Psychics, Clairvoyants
and Prophets
By James Donahue
As we read through various
articles about the contemporary “psychic” phenomenon, most penned by journalists lacking much knowledge about
their subject, there is a realization that people are confused as to what right-brain functioning is all about.
When we read stories
about psychics, the writers often expect these people to have clear visions of future events, something very rare, indeed.
While we all have heard stories about people who have strange intuitions and refuse to board a doomed ship or aircraft, these
are not true prophetic visions, but rather they are a sense of foreboding that is our inner-self warning us of looming danger.
The true prophetic vision
is achieved only by a prophet, and throughout history, these gifted people have been few and far between.

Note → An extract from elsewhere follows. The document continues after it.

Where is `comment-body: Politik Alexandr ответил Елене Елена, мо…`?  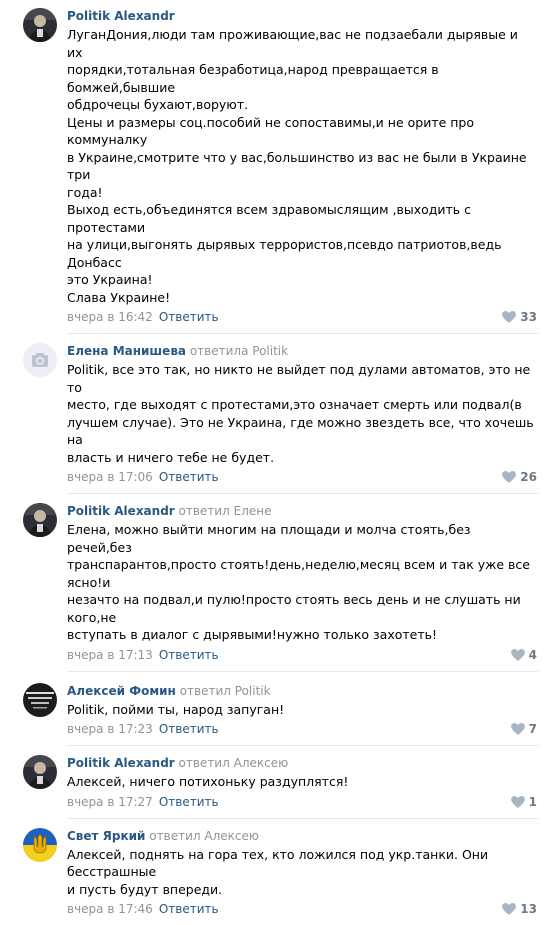
comment-body: Politik Alexandr ответил Елене Елена, мо… is located at coordinates (302, 583).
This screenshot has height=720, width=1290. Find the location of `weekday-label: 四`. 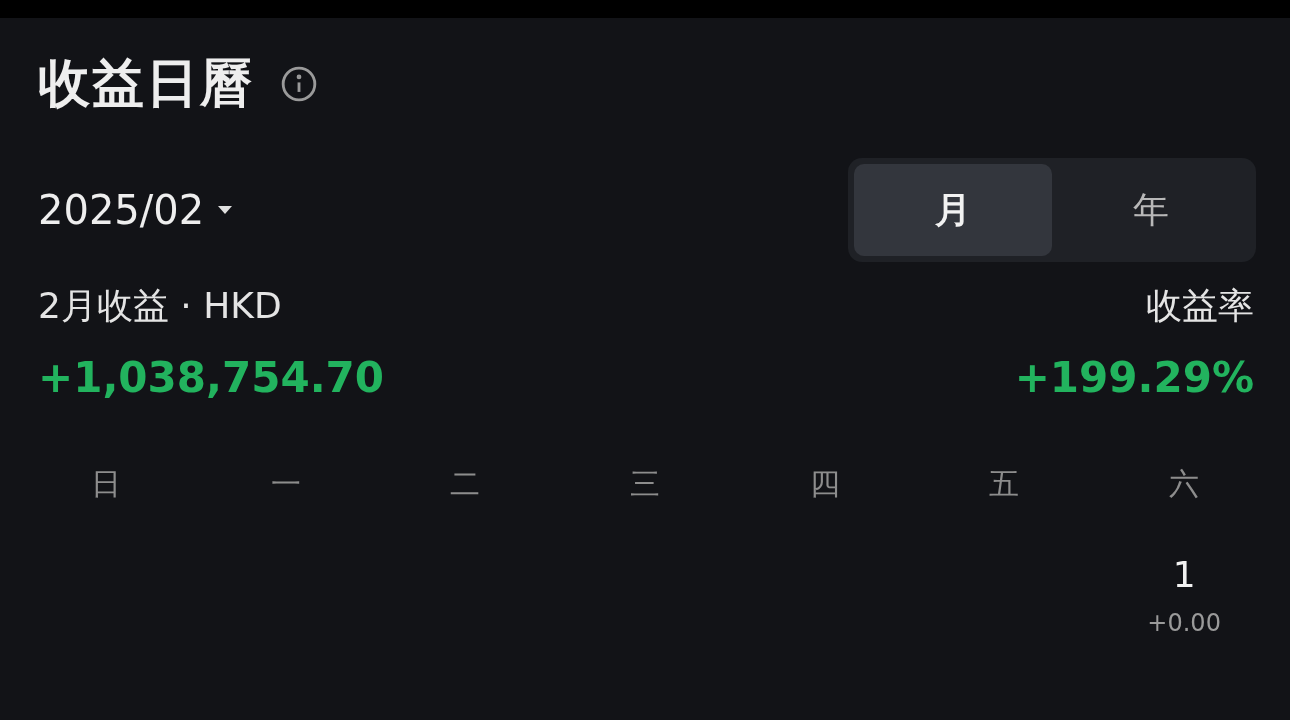

weekday-label: 四 is located at coordinates (824, 484).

Indeed, many would-be
“prophets” have crawled from the woodwork in recent years, all of them issuing warnings of the “end times”
events that they say they see coming upon us. The Internet is filled with their web sites, many of them promoting the sale
of books that claim to be filled with details of visions of apocalyptic events.
Many of these writers
are basing their prophetic visions on interpretations of Bible prophecy, and all of that was written thousands of years ago.
Those visions, by real prophets in their day, are vague because the “seer” failed to recognize what he or she
was looking at. It would be like picking those people up from the time in which they lived, and plunking them down for a few
brief moments in the heart of a modern city and expecting them to understand what they were looking at.
Then there are the map-makers,
people like Gordon-Michael Scallion, Lori Toye, Aron and Doris Abrahamsen, and Mary Summer Rain who claim to have had visions,
or talked to someone who had such visions of the United States following some great future
catastrophic event. All appear to show less land and much more water, which appears to be coming true because of the melting
of the polar ice caps.
Of these, Mary Summer
Rain’s prophetic book, Phoenix Rising, based upon interviews with a blind native American woman named No Eyes, who looked
upon the world with her third eye, appear to already be coming startlingly true. No Eyes told of labor strife, of nuclear
power plant disasters, and other events marking the future of the United
States.
All of the contemporary
“prophets,” however, are yet to be proven as true visionaries of future events. The maps, for example, predict
that major portions of the United States
will just sink down into the sea, much as Atlantis was said to have been lost in the ancient past.
There is a difference
between a prophet and a psychic. A prophet is capable of predicting future events with great accuracy. The last known prophet
was the French physician Nostradamus, who foretold of the death of kings, and many believe he saw far into the future and
that his poems, published in the 16th century, described current events.
There have been many
lesser-known prophets, people who rise up from common stock, who have made startlingly accurate predictions about future events,
yet never gained fame nor fortune because of what they saw. Such a man, Matthias Stormberger, a German cow herder who lived
in the early 19th Century, accurately described the looming world wars and some catastrophic events that may yet
be ahead of us. We expect to present his story in the near future.
The psychic, on the other
hand, is identified as a clairvoyant, or a person who has visions about things that are secret and out of view. A wonderful
example of a psychic was Edgar Cayce, who found cures for a wide variety of illnesses, interpreted dreams, spoke of philosophy
and reincarnation, and wrote volumes about the visions he experienced while he slept.
There are many people
claiming to have psychic powers that range from accurate tarot readings and palm readings, to dreams, mental visions and remote
viewing. Some of these people possess real gifts, but many of them are con artists out to get your money. Beware the psychic
that charges for his or her information.